• **WHAT IS BEING ASKED**
Count the lines in the entries that contain the string "icon", treating case as significant. Reply with the number alone.

Stored items from a collection:
★ ★ ★ ★

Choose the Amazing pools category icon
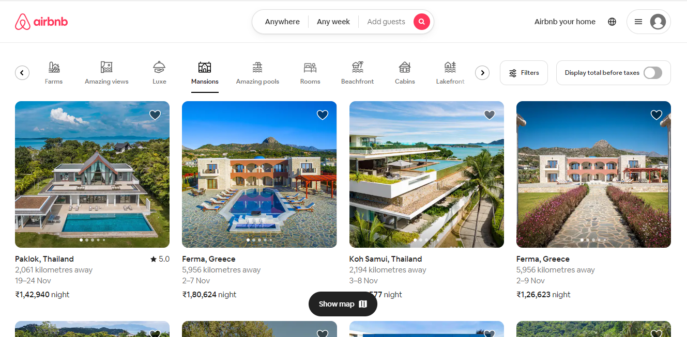The height and width of the screenshot is (337, 687). (x=257, y=67)
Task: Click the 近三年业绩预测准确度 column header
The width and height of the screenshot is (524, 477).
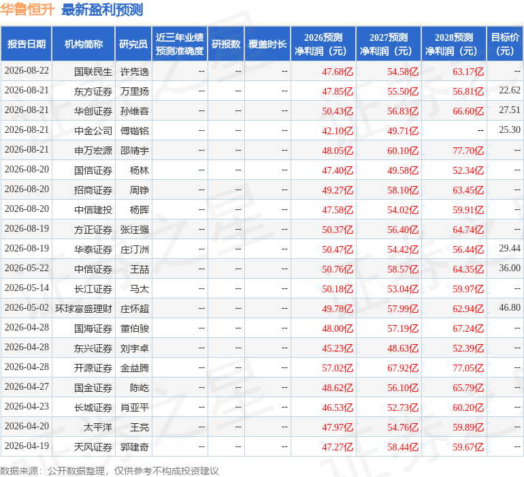Action: click(x=180, y=44)
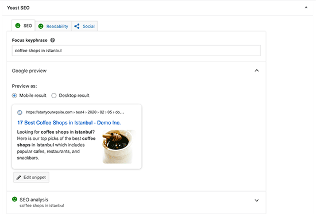The height and width of the screenshot is (214, 316).
Task: Select the Desktop result radio button
Action: pos(54,95)
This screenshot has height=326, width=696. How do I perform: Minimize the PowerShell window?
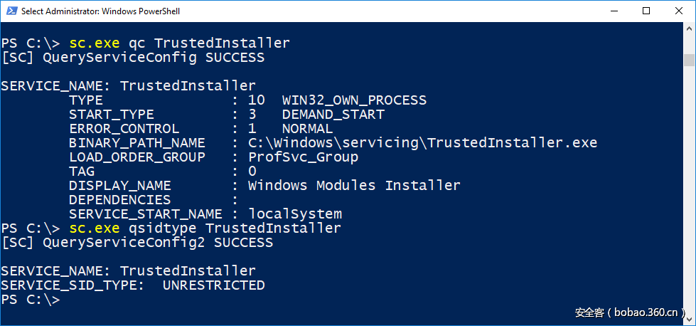pyautogui.click(x=613, y=11)
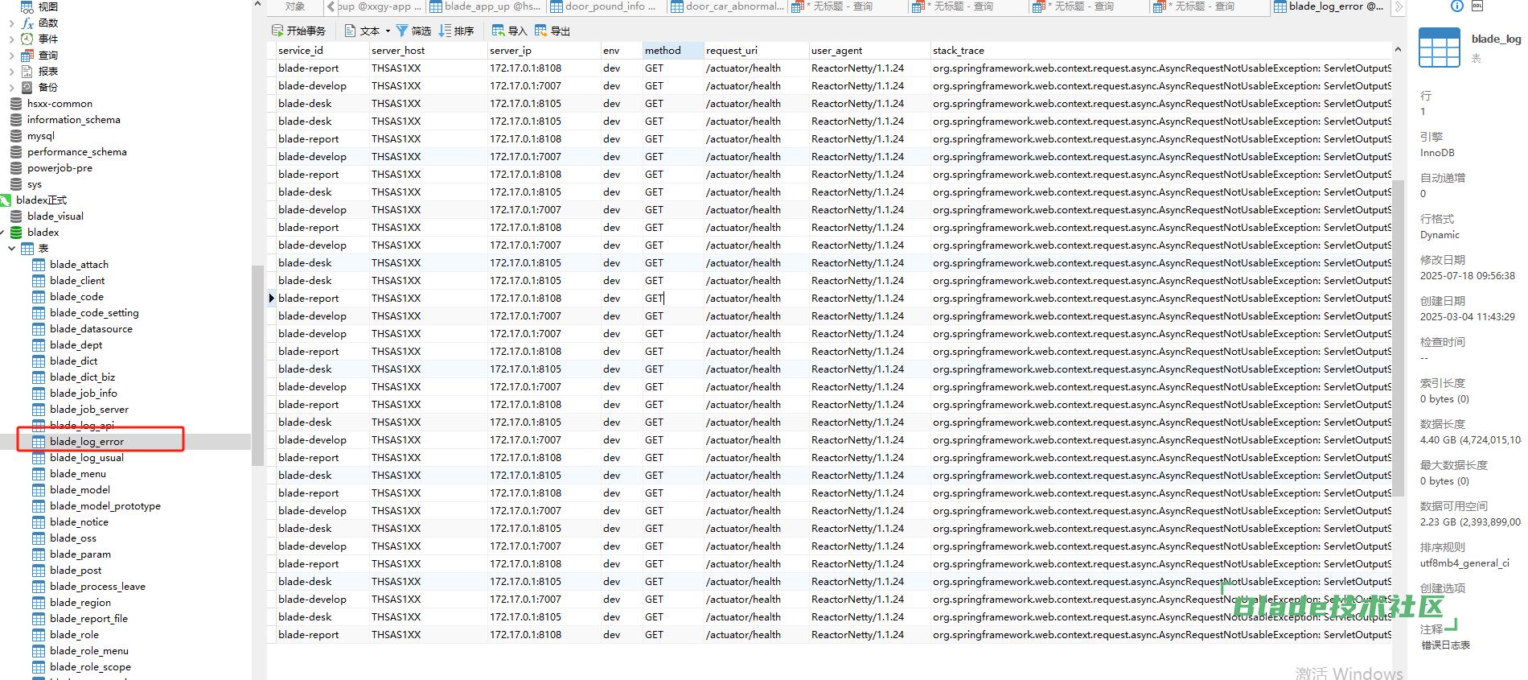The image size is (1528, 680).
Task: Click the blue info icon
Action: (x=1456, y=6)
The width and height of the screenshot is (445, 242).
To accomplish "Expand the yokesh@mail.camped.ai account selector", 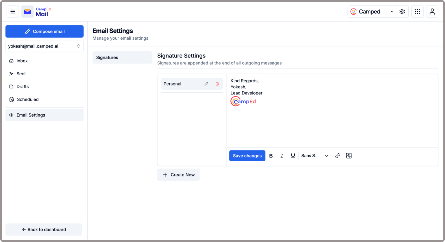I will click(44, 46).
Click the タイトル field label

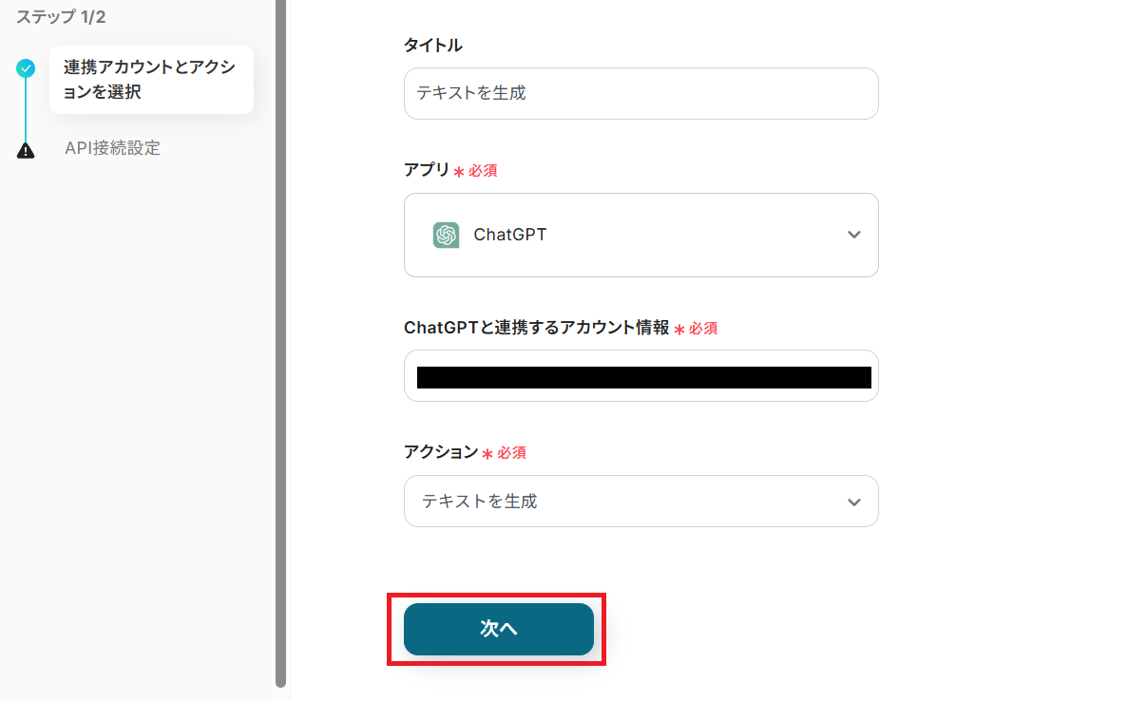coord(433,45)
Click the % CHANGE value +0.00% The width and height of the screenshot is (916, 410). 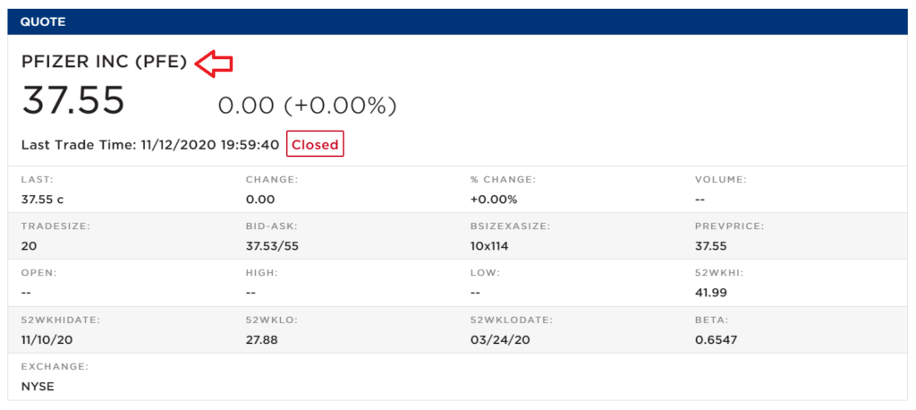pyautogui.click(x=494, y=200)
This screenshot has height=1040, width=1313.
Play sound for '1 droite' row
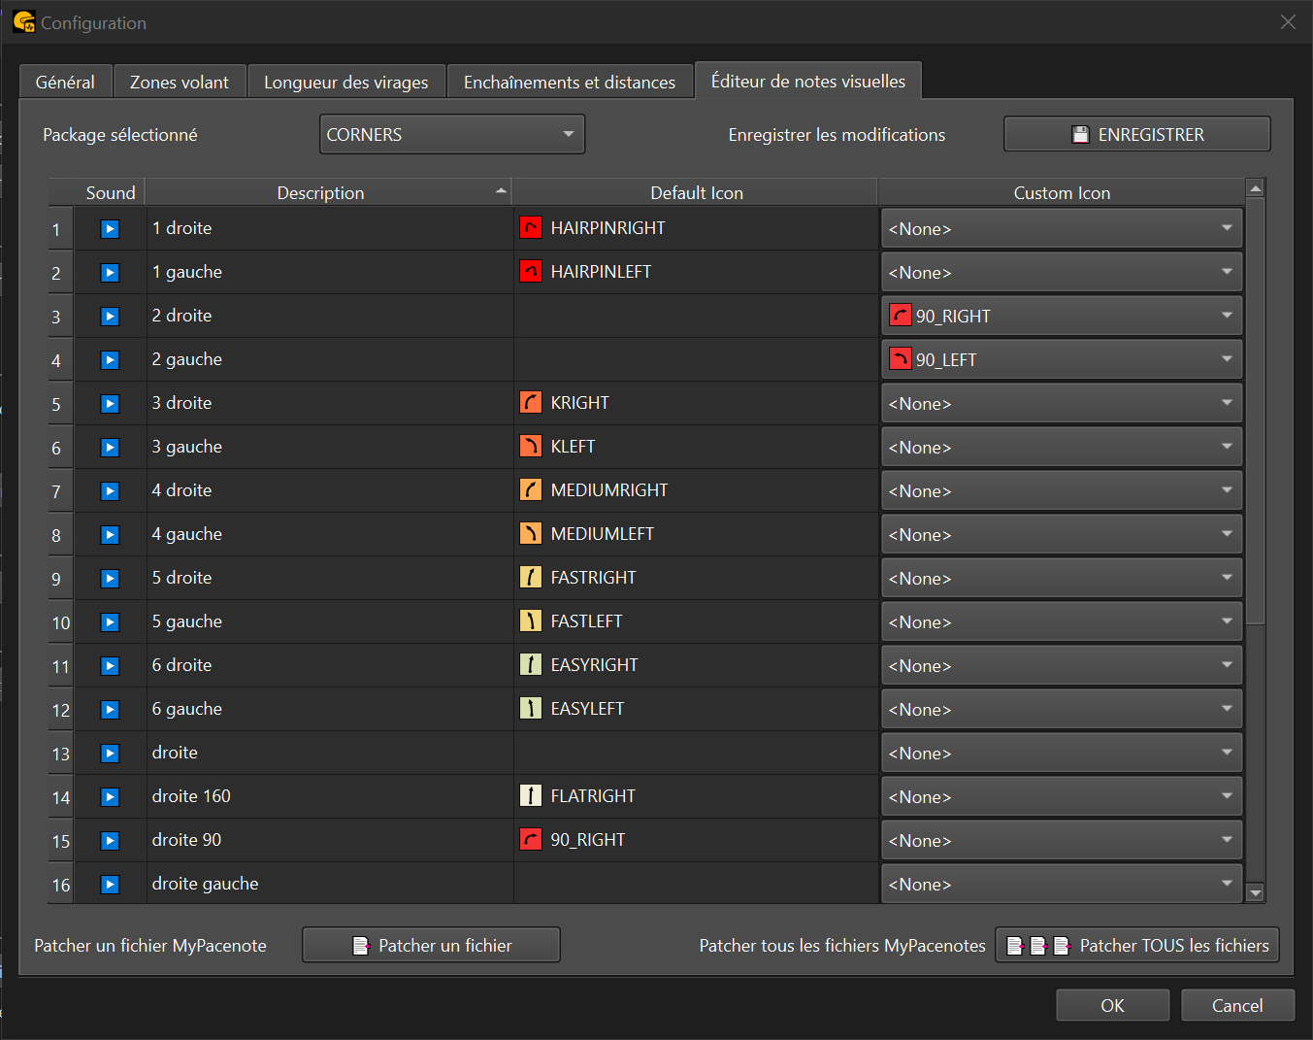110,229
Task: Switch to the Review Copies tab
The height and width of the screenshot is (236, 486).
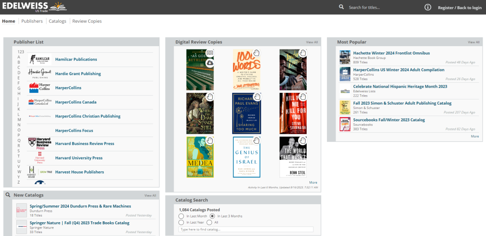Action: [x=87, y=21]

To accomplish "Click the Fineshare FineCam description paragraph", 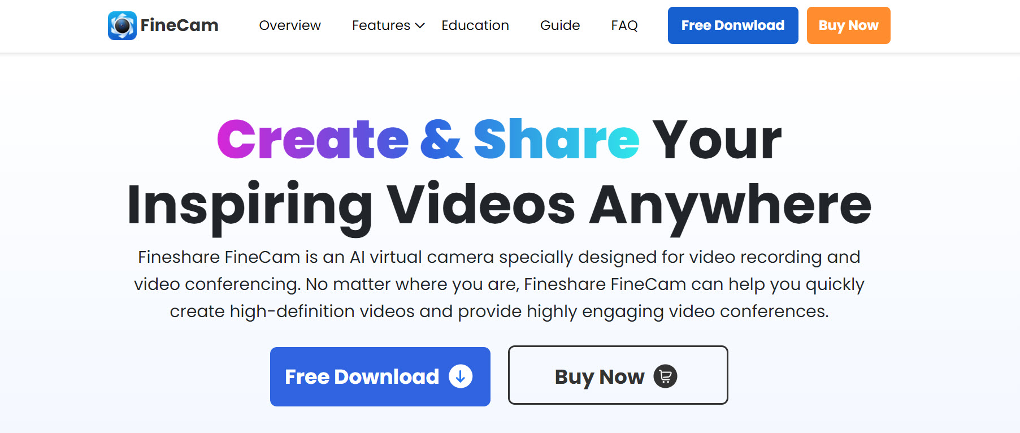I will pyautogui.click(x=500, y=284).
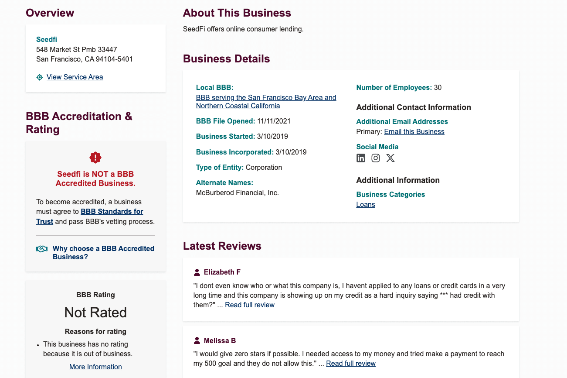567x378 pixels.
Task: Click the service area crosshair icon
Action: tap(39, 77)
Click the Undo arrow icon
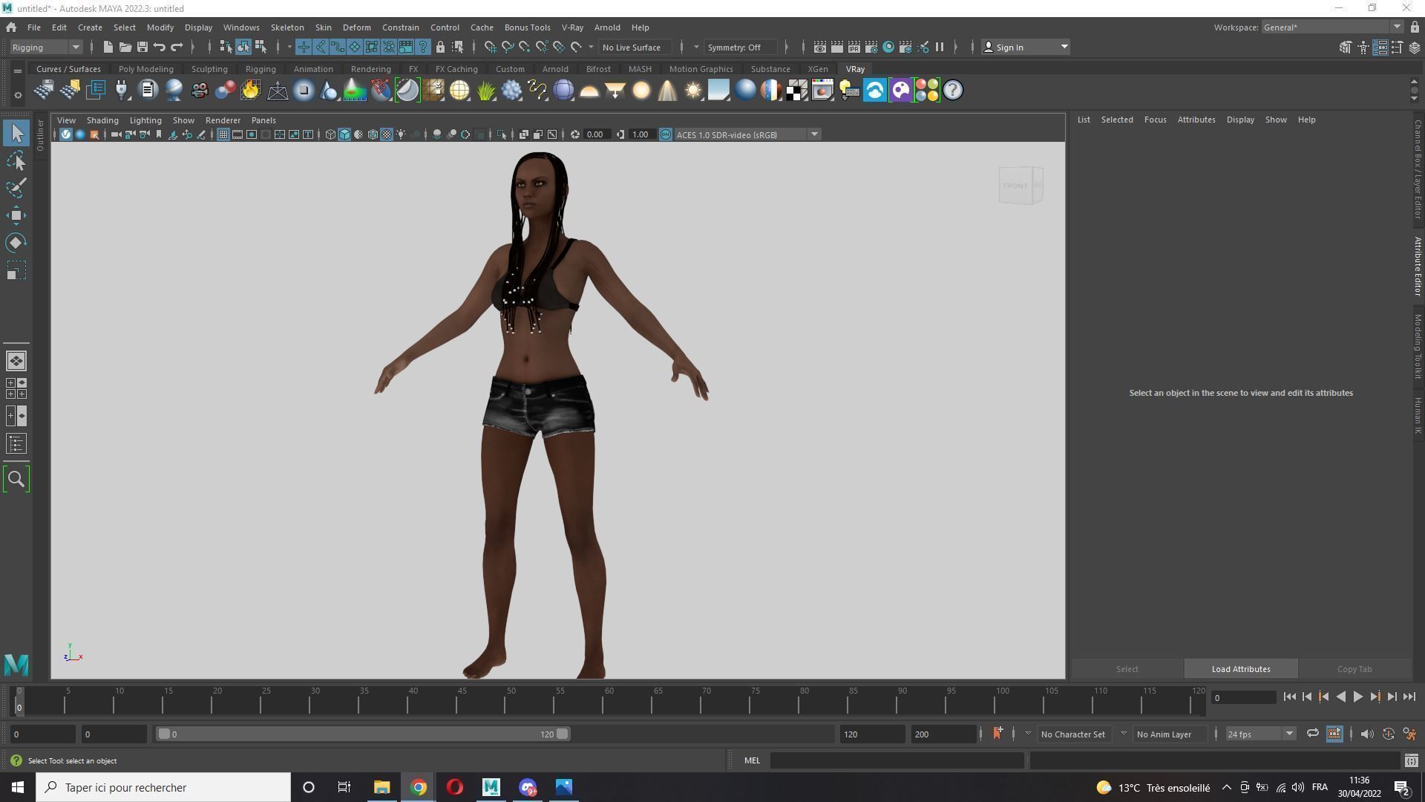 (159, 47)
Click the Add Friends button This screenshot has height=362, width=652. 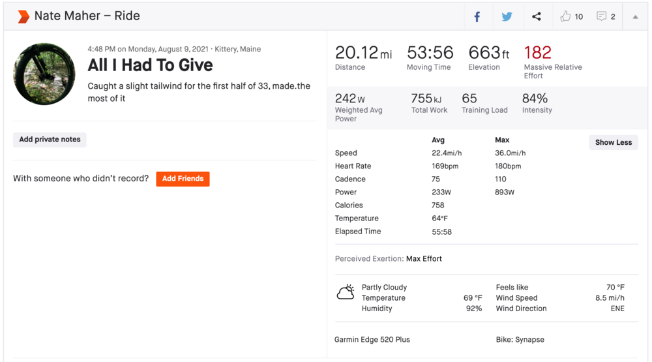183,179
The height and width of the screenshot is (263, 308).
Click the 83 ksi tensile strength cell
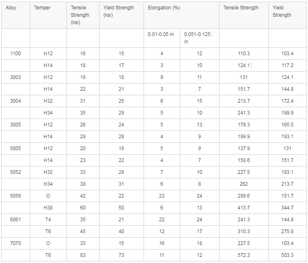pyautogui.click(x=83, y=255)
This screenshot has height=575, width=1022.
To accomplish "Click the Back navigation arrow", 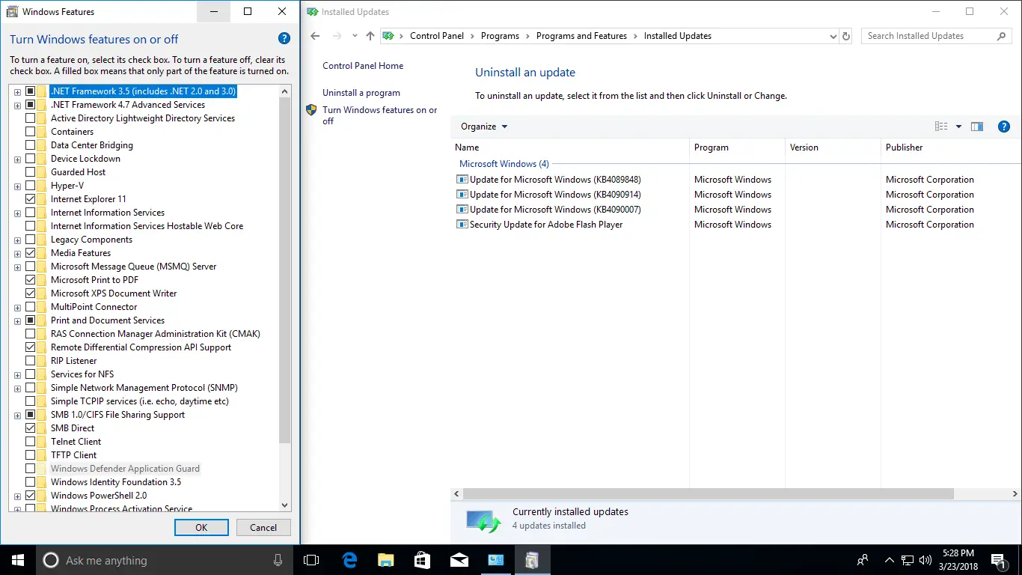I will [x=314, y=35].
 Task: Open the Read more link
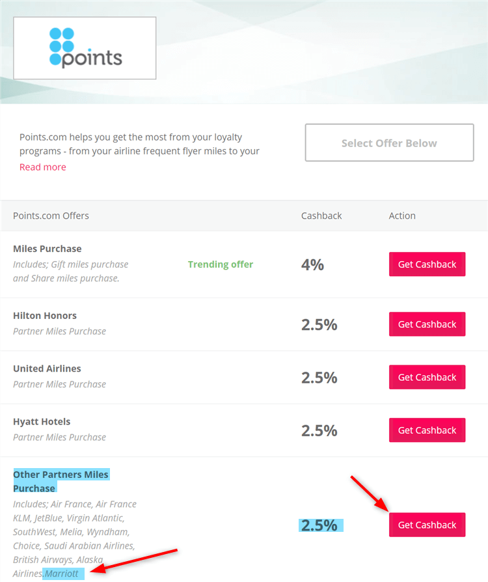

★ ★ ★ ★

• **SOLVED EXERCISE**
4